Bob Gourley, former CTO of DIA and current CTO of CrucialPoint LLC was guest lecturing at my Georgetown “Information Warfare and Security” class and was discussing mega technology trends when it occurred to me – the next revolution in big data is going to be about me and you.

We are sitting on a treasure trove of data about ourselves that will be aggregated into big data repositories and analyzed and mined to augment our lives. Quantified self data from your Nike Fuel band, input from your Google Glass, your email, schedule, events you have attended, foods that you ate, times you got sick, searches you conducted, games you played, movies, books, music, social network status, your social graph, news you’ve read, on and on and on….

All this data will be aggregated and mined for our own personal benefit. A few years ago I anticipated the rise of AugBots (software agents that would mine your personal data to predict how they can help you). Imagine that you always call your wife when you are on your way home from work and the AugBot starts anticipating this behavior and when your smart phone indicates you are on your way home (based on GPS data) it asks you whether you want to call your wife. Google Now is pretty close to this level of functionality today and it is only going to get better.
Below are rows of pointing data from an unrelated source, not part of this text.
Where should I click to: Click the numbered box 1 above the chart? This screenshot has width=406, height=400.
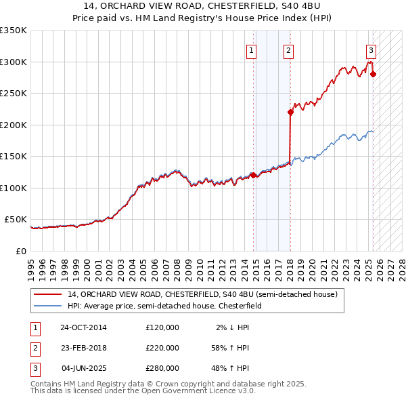251,49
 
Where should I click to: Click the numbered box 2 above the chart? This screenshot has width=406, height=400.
288,49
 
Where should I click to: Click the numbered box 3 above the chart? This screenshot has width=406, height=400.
371,49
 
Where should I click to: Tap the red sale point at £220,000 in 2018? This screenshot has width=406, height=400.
290,113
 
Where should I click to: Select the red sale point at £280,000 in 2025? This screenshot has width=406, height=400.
374,74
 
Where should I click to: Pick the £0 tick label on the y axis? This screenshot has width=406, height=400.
20,251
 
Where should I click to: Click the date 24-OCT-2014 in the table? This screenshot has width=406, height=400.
83,327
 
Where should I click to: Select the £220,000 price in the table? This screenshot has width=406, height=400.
162,348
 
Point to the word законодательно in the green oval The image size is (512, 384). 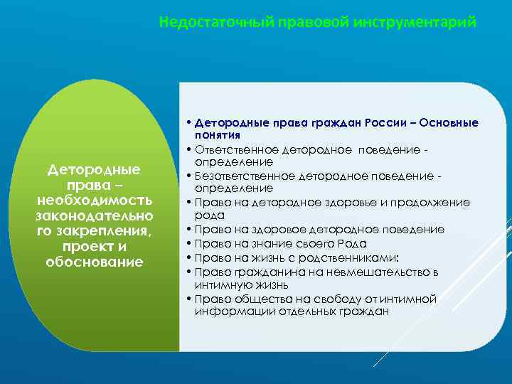click(94, 215)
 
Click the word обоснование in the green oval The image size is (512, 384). click(94, 262)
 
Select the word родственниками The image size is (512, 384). click(341, 257)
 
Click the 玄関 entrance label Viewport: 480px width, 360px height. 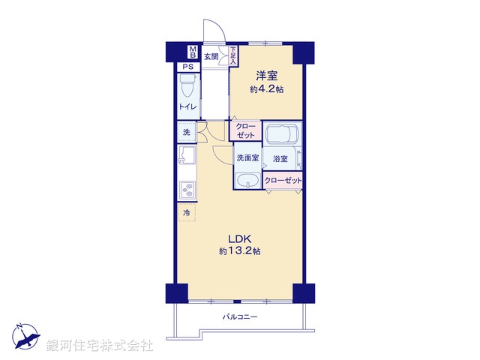point(211,56)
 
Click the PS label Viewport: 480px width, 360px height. point(188,67)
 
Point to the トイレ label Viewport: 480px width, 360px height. point(187,107)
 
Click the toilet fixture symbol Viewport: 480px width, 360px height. point(189,89)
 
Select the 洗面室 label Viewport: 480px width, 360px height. point(248,158)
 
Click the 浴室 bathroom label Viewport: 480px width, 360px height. point(280,159)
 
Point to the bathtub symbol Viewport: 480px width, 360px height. point(281,135)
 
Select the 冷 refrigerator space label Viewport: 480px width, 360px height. point(187,213)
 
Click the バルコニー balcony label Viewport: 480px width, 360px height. point(240,317)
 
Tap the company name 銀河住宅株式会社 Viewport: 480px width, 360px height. point(99,346)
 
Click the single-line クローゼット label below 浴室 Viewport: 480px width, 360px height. point(283,181)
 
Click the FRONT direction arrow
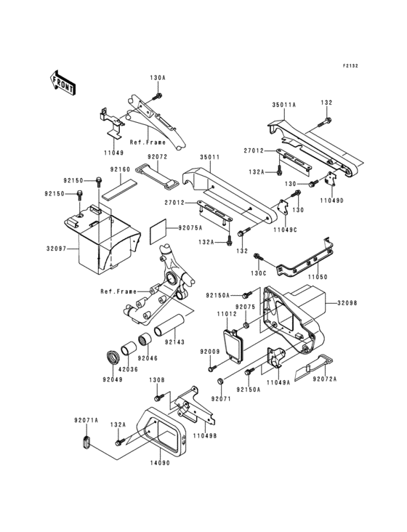[63, 81]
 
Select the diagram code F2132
[351, 65]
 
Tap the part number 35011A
[284, 105]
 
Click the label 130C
[259, 274]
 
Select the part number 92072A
[325, 378]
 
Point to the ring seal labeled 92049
[114, 356]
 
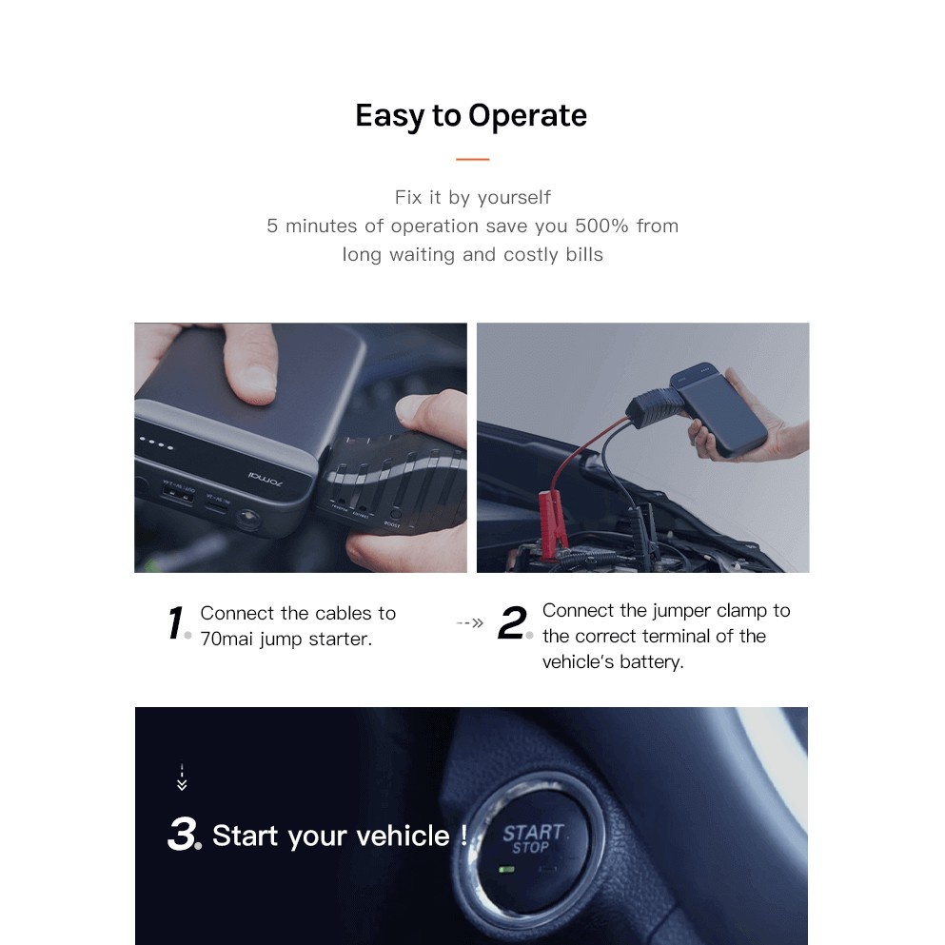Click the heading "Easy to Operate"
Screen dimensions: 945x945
pos(471,116)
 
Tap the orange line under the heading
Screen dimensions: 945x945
pos(472,159)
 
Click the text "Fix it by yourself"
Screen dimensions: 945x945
pos(472,198)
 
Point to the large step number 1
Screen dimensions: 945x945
pos(176,625)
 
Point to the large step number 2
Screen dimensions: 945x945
pos(513,624)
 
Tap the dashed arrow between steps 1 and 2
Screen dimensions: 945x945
pos(470,623)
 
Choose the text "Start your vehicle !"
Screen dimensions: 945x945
pos(340,837)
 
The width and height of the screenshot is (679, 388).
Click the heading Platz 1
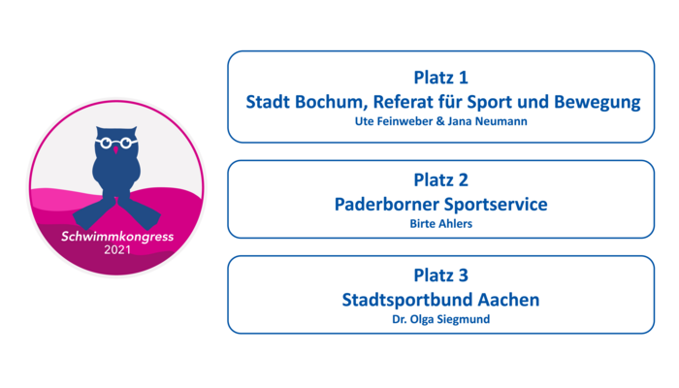point(440,78)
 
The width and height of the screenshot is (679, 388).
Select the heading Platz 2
point(440,180)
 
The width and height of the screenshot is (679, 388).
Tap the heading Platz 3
point(440,275)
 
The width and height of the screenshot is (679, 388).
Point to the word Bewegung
point(598,103)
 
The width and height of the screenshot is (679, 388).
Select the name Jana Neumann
point(487,121)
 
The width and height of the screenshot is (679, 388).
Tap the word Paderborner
point(386,205)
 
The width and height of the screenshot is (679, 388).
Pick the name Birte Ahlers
point(440,224)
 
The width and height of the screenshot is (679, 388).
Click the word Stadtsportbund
point(406,300)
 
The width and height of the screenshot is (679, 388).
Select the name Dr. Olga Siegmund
point(440,319)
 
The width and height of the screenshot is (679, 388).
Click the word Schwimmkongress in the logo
point(117,237)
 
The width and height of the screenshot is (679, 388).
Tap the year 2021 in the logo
point(117,250)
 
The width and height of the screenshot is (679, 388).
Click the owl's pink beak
point(115,149)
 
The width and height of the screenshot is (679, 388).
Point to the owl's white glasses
point(116,142)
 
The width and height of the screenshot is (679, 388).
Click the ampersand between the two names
point(440,121)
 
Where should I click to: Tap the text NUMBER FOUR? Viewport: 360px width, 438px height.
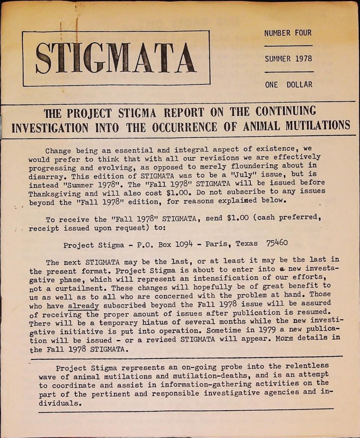[x=288, y=33]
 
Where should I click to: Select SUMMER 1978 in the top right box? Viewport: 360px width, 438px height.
[x=288, y=59]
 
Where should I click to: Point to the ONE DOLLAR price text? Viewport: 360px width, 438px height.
[x=288, y=85]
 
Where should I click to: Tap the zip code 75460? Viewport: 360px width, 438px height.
[x=277, y=243]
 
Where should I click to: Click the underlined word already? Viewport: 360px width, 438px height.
[x=83, y=306]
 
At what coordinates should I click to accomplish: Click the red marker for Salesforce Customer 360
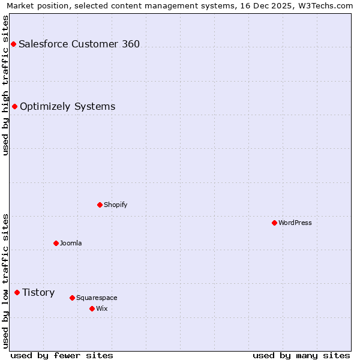tap(13, 44)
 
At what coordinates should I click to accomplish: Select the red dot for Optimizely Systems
tap(14, 106)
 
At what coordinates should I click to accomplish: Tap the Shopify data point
tap(100, 205)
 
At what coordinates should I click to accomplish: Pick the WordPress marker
tap(274, 223)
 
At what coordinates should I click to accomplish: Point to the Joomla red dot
tap(56, 243)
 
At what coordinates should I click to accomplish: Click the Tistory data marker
tap(17, 292)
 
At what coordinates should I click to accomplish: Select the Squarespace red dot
tap(72, 298)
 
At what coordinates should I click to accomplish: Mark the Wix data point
tap(92, 308)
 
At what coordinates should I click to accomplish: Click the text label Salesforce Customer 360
tap(79, 44)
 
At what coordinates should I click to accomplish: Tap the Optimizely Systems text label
tap(67, 106)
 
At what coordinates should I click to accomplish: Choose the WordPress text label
tap(295, 223)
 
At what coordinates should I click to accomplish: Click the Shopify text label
tap(116, 205)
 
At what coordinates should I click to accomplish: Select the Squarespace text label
tap(97, 298)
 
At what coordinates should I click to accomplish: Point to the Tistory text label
tap(38, 292)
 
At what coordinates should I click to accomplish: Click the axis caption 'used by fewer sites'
tap(62, 355)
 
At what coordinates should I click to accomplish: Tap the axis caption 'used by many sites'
tap(301, 355)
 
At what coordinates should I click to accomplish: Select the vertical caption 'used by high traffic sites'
tap(5, 85)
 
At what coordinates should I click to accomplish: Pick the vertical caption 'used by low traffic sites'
tap(5, 281)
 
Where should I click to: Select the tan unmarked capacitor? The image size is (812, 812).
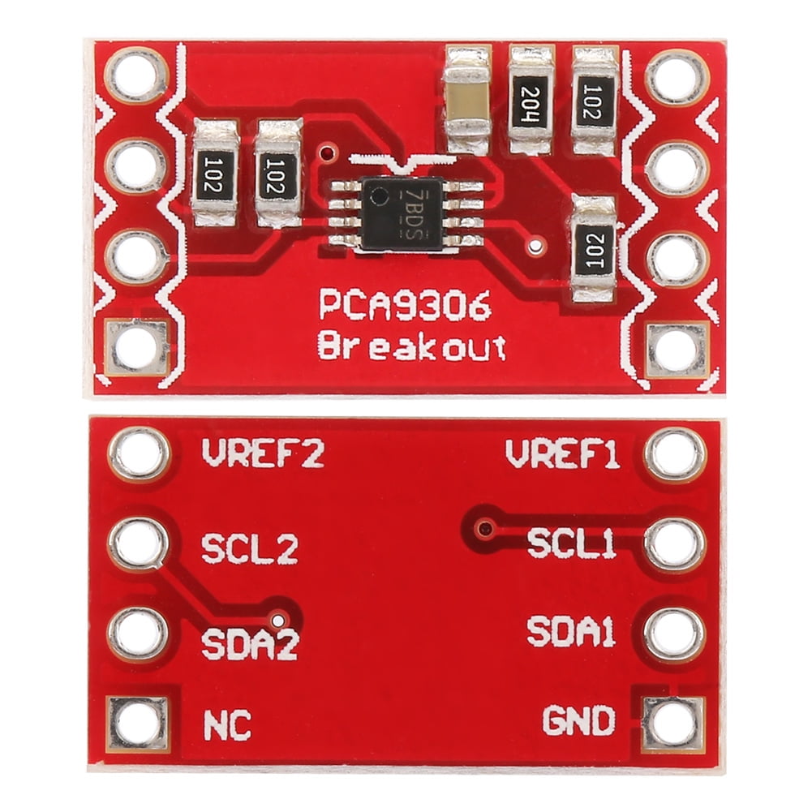point(467,100)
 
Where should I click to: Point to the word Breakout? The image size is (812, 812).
point(411,346)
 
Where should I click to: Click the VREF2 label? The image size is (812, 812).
point(262,454)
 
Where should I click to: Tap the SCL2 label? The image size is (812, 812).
point(249,550)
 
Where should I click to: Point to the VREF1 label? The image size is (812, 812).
point(563,454)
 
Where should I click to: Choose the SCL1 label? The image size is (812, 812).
point(572,543)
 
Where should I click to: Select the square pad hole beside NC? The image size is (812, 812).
point(139,722)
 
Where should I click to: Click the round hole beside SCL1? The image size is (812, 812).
point(675,544)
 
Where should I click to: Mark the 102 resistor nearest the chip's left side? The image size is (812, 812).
point(279,172)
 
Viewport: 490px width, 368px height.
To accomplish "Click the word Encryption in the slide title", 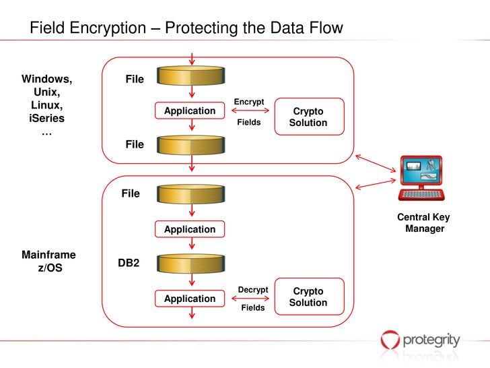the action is (x=108, y=28).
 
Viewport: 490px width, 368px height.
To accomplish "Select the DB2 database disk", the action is (x=190, y=264).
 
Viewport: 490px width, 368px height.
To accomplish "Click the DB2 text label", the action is (x=129, y=263).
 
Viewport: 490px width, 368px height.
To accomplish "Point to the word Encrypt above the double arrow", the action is (x=249, y=102).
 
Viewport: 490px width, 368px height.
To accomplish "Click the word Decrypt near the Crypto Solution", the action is (x=253, y=290).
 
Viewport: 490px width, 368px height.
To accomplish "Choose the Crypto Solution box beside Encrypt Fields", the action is (x=310, y=117).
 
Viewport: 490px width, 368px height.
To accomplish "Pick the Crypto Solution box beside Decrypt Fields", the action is (x=310, y=297).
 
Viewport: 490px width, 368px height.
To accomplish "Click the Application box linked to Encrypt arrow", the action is (x=190, y=111).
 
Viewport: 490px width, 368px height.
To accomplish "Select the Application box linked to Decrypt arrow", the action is (x=190, y=299).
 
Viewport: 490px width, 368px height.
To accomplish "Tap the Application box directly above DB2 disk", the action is (x=190, y=229).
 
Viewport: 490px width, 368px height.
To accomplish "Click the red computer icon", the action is (x=421, y=179).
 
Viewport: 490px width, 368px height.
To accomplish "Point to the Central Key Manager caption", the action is (x=424, y=223).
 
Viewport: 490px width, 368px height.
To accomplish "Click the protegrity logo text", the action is (x=431, y=340).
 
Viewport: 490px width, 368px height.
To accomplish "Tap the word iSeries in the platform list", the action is (x=47, y=119).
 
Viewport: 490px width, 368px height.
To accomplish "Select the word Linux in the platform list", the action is (x=47, y=105).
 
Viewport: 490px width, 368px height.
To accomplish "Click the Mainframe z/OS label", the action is (x=48, y=262).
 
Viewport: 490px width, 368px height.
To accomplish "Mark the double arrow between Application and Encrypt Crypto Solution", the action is (x=250, y=111).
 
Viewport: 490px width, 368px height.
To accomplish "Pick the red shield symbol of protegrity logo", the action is (x=390, y=340).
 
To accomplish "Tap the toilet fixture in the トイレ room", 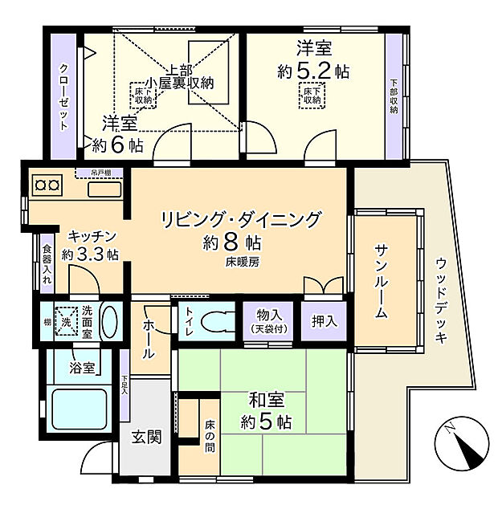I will [214, 321].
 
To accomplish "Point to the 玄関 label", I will [146, 437].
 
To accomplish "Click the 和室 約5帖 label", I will [266, 410].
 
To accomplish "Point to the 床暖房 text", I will [242, 261].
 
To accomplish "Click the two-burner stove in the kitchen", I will [47, 186].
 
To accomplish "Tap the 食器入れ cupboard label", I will [47, 264].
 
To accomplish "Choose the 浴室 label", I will [81, 368].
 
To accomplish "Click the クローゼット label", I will [63, 96].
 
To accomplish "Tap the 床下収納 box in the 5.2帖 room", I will [312, 95].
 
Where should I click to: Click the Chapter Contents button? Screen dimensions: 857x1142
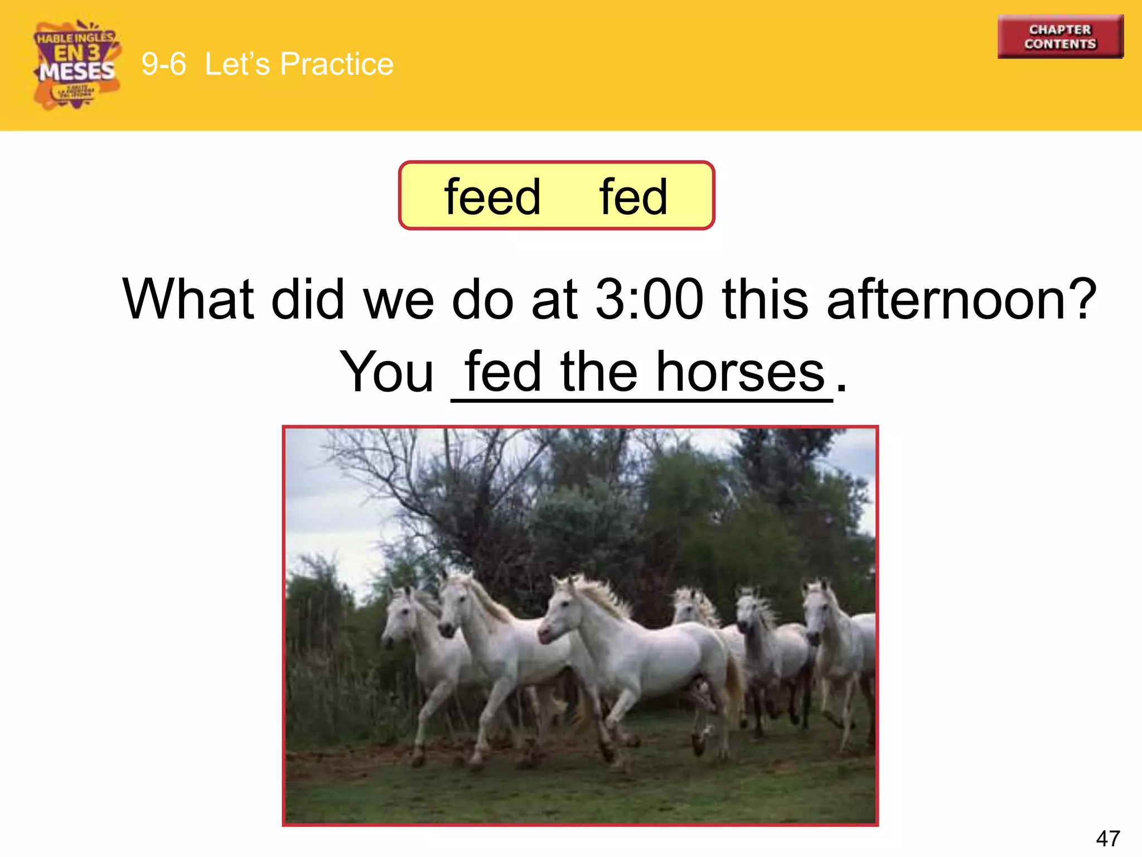tap(1060, 37)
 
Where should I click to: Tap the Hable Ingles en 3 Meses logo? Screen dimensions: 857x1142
tap(76, 65)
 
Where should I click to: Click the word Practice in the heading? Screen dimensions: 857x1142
tap(336, 64)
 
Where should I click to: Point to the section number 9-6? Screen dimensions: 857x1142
tap(163, 64)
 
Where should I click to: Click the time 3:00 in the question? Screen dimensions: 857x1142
tap(649, 300)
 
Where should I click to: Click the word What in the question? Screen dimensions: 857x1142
tap(188, 300)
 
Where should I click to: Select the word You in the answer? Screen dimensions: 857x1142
tap(386, 372)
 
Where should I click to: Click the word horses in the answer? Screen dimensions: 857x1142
tap(740, 372)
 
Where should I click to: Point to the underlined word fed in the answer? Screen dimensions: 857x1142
tap(503, 372)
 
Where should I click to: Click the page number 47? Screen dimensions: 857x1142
tap(1107, 839)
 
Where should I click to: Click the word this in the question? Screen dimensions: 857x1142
tap(764, 300)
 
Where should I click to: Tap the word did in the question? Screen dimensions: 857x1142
tap(307, 300)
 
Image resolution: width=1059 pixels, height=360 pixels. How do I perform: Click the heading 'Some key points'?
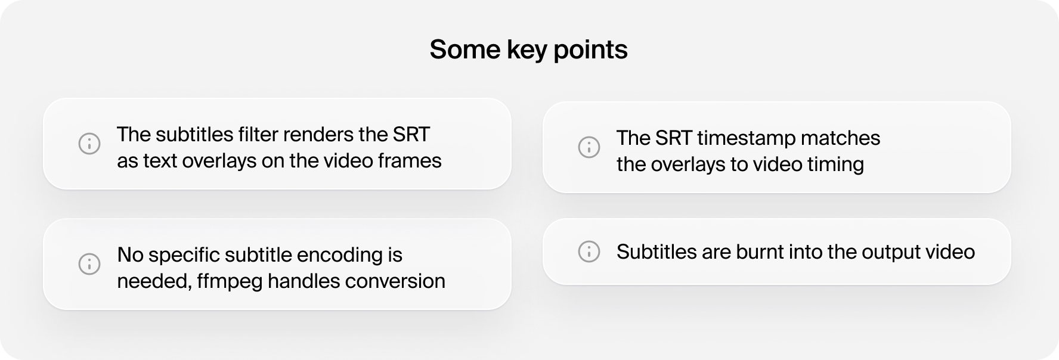pyautogui.click(x=528, y=49)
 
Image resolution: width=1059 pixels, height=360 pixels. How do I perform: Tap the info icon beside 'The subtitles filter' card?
pyautogui.click(x=89, y=143)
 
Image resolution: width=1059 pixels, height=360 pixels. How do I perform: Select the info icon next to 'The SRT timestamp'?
pyautogui.click(x=589, y=147)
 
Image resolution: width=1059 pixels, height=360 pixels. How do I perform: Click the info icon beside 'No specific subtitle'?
pyautogui.click(x=89, y=263)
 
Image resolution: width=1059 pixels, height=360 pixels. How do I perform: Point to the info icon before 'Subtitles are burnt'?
pyautogui.click(x=589, y=252)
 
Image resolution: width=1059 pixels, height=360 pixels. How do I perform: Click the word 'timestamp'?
pyautogui.click(x=746, y=139)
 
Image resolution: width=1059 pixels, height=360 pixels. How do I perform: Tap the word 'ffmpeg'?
pyautogui.click(x=230, y=282)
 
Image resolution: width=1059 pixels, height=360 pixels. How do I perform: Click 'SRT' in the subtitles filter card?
pyautogui.click(x=411, y=134)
I’m concerned about privacy, but under also understand the advantages of mining this data moving forward. What I want to know is who takes the lead on allowing me to start dumping data into some sort of repository that gets mined for my Google Now results. I’m waiting for when my Google Glass takes a picture of Bob, performs a facial recognition search, identifies who he is, searches my personal big data, and tells me “that’s Bob Gourley. You first met him at an event in 1996.”

With all the quantified self data, this will be rich health data as well. Evaluate food patterns to identify allergies, diagnose a potential illness based upon proximity – you had dinner with Bob three nights ago, and he reported yesterday on Facebook that he has Strep throat – I noticed you just bought throat lozenges – shall I make an appointment to see the doctor about that sore throat?

Imagine a Nest thermostat that starts raising the temperature because it knows you are on your way home or starts cooling because it knows you are scheduled to be out for the day. A security camera that doesn’t alert because it recognizes the faces in your home are from the cleaning service.

Who are the leaders right now? Google, Facebook, Amazon, Apple – in that order.

I expect we’ll see start-ups emerge focused on personalized big data. Create your repository, decide who to share with (family, friends, etc), and then decide which APIs can query against it. There will likely be multiple repositories and interfaces between them.

Then we’ll see a layer of augmented intelligence interfacing with the data at an application layer.

Of course, security will be a concern, but I’m not sure if security winds up being essential or irrelevant.

And all of this will start happening in the next five years.